OASIS Alert

Therapy:

THERAPY AUDITS PAY BIG FOR FEDS--ARE YOU READY?

Look to three recent OIG audits for guidance.

While you're concentrating on medical necessity for your high therapy patients, don't drop the ball on the basics--your intermediary is waiting to slam dunk an overpayment.

The HHS Office of Inspector General recently released the third in its series of audits of home health agency claims with 10 to 12 therapy visits. Through regional home health intermediary Palmetto GBA, the OIG determined that 22 of 100 such claims from a Florida agency were inappropriately paid, according to the report (A-04-05-02000).

Total Patient Care Home Health in Jacksonville, FL had 407 claims in fiscal year 2003 that included at least one therapy visit, and 200 of those claims contained between 10 and 12 therapy visits. When Palmetto examined a 100 claim sample at the OIG's request, reviewers denied visits for a variety of technical and regulatory reasons.

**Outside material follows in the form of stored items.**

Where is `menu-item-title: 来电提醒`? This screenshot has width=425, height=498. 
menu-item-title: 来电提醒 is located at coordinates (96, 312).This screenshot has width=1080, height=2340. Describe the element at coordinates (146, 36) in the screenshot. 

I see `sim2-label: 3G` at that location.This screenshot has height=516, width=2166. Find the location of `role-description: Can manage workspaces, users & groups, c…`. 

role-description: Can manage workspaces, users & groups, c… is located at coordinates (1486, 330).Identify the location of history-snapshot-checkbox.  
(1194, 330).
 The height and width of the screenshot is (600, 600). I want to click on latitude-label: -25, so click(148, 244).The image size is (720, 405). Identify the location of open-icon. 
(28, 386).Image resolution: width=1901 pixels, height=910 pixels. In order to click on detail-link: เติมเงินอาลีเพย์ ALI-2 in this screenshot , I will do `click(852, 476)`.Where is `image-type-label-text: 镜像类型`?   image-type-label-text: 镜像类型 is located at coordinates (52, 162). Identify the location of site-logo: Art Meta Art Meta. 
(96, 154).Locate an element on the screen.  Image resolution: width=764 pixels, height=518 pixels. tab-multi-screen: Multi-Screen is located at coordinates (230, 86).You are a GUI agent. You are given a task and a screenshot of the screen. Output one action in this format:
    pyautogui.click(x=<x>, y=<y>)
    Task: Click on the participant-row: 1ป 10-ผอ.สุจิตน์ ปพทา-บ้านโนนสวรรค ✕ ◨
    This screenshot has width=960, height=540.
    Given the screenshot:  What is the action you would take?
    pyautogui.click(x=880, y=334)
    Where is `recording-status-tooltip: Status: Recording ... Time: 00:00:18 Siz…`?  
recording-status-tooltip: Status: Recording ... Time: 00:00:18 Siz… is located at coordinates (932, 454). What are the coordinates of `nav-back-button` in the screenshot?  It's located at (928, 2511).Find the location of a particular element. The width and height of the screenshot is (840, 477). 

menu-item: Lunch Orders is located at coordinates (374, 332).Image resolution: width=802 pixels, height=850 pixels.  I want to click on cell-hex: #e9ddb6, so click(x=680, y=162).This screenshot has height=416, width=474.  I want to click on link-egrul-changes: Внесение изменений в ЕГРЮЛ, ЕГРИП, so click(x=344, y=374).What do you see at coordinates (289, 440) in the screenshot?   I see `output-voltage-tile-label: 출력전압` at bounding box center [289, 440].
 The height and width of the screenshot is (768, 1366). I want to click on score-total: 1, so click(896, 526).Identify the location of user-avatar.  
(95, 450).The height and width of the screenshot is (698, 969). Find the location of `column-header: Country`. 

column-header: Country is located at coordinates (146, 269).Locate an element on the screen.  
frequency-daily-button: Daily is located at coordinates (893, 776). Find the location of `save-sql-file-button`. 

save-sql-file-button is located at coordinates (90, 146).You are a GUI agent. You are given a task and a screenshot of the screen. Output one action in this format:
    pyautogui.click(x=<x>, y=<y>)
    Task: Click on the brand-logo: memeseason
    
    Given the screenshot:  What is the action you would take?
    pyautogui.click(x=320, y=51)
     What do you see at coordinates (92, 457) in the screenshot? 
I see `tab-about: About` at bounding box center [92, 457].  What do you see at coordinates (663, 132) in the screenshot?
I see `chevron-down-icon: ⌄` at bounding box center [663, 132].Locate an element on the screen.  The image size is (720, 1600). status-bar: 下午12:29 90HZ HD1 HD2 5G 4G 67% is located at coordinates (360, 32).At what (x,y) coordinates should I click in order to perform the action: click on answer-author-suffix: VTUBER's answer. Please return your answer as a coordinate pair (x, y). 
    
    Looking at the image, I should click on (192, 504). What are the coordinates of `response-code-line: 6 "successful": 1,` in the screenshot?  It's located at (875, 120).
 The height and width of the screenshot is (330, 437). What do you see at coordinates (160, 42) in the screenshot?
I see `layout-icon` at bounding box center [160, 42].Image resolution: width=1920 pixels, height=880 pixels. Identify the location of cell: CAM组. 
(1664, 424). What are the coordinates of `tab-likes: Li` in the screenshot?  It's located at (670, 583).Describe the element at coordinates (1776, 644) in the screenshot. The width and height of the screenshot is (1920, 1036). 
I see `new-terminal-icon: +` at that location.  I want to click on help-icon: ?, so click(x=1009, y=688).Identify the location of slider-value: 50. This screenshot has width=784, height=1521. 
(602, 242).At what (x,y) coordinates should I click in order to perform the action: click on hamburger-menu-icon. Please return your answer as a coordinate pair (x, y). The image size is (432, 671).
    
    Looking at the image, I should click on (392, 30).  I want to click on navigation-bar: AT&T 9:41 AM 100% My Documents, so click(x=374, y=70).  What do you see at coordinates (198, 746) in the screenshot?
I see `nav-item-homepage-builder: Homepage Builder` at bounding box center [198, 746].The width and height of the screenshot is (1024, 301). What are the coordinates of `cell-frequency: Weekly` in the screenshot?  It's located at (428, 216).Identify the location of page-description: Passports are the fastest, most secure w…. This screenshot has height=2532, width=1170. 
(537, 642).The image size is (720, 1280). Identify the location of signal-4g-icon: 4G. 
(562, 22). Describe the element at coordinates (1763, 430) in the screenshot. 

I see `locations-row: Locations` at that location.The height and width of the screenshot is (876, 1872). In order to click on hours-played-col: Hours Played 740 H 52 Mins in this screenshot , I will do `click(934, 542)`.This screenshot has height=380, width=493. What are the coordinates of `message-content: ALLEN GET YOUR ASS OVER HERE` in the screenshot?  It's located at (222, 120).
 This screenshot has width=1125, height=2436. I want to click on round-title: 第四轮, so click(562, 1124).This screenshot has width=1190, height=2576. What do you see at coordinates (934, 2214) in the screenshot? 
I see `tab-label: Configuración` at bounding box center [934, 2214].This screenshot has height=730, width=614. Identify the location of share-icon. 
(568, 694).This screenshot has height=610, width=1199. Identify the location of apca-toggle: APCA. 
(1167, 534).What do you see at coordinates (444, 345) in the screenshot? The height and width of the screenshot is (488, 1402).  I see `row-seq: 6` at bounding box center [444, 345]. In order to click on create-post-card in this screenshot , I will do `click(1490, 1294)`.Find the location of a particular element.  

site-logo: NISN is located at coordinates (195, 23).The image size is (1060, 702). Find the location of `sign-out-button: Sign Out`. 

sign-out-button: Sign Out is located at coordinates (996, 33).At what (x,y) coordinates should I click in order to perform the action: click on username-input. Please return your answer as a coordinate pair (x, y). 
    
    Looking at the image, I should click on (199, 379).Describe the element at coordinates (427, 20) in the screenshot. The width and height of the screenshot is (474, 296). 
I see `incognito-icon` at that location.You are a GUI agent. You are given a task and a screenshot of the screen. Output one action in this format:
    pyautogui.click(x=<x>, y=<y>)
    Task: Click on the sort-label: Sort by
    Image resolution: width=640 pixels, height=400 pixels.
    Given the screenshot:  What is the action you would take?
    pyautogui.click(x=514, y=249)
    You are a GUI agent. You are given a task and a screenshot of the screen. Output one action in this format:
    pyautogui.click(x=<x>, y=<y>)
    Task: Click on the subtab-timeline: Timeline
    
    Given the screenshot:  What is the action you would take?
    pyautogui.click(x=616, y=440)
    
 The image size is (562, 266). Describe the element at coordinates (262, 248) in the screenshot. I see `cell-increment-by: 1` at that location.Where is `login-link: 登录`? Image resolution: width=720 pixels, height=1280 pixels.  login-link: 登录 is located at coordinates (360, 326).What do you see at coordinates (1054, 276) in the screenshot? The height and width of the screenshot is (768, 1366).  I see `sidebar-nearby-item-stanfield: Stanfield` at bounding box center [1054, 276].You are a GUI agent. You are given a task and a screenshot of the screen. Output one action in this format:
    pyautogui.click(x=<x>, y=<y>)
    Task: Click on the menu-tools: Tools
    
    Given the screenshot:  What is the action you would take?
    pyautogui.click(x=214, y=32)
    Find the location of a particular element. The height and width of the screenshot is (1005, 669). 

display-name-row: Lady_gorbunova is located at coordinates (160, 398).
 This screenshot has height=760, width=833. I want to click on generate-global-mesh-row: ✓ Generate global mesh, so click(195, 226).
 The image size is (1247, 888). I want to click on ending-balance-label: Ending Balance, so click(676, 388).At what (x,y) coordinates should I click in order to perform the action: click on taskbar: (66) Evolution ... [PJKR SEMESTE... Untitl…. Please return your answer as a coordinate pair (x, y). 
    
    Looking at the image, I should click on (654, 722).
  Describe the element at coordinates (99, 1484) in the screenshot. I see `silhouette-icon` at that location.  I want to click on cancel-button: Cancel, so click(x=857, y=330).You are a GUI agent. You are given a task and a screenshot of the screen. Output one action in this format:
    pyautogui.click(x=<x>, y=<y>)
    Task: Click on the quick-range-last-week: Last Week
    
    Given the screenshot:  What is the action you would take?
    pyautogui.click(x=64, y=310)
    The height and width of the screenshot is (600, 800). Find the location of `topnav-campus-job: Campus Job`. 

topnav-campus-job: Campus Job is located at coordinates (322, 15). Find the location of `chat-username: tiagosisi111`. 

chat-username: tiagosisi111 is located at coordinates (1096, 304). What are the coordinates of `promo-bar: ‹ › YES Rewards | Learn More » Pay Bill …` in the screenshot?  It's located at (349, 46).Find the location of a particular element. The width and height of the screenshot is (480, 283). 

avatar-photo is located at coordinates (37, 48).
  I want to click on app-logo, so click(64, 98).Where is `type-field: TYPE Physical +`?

The 22 inappropriately paid claims total $43,088, the OIG says. Applied to Total Patient Care's universe of claims for FY 2003, the overpayment reached $63,425.

Medical Necessity Not Enough

After the first two OIG audits of high therapy use claims (see OASIS Alert, Vol. 6, No. 7), agencies expected medical necessity to be the reason for denial in similar audits in the future, says physical therapist Cindy Krafft, director of rehabilitation services for Peoria, IL-based OSF Home Care. But the newest audit presents a more complete picture, she tells Eli.

Protect yourself: In all the claims reviewed in this audit, the therapy visits were medically necessary, the OIG reports. Instead, the 22 claims downcoded had other fatal flaws--including problems with signing and dating doctor's orders, conflicts between visits ordered and those provided and incomplete or inaccurate records, the report shows.

• In six claims, the physician didn't date the orders or plans of care.

• In two claims, the claim was submitted before the orders were dated.

• In one claim, the physician didn't sign the orders.

• In one claim, the physician didn't specify frequency and duration or date the orders.

• In several claims, the agency provided services beyond the time specified in the orders or provided more visits than ordered. These visits were disallowed, dropping the number below the 10 visit threshold.
 
• Inaccurate home health resource group codes led reviewers to downcode three claims. And double counting a visit shot down another claim.

Reviewers Push Hard To Cut Visits

The OIG report clearly articulates why agencies should expect ongoing therapy audits.

For claims with 10 or more therapy visits, Medicare pays agencies about $2,300 morethan it would have paid them for the same claim with nine or fewer therapy visits, the watchdog agency points out. "The money involved provides the government a strong incentive to knock the visits below the threshold," Krafft says.

In cases very close to the 10-visit mark, it's "easy pickings" for reviewers to deny a few visits for a variety of reasons, so agencies  would be wise to audit these claims, advises Burtonsville, MD-based health care attorney Elizabeth Hogue.

Example: In one 11-visit claim, where occupational therapy made three visits in a week and only two were ordered, the reviewers denied all three visits for that week, not just the extra visit. This allowed them to reduce the number of visits below 10 and recoup $1,944 for that episode.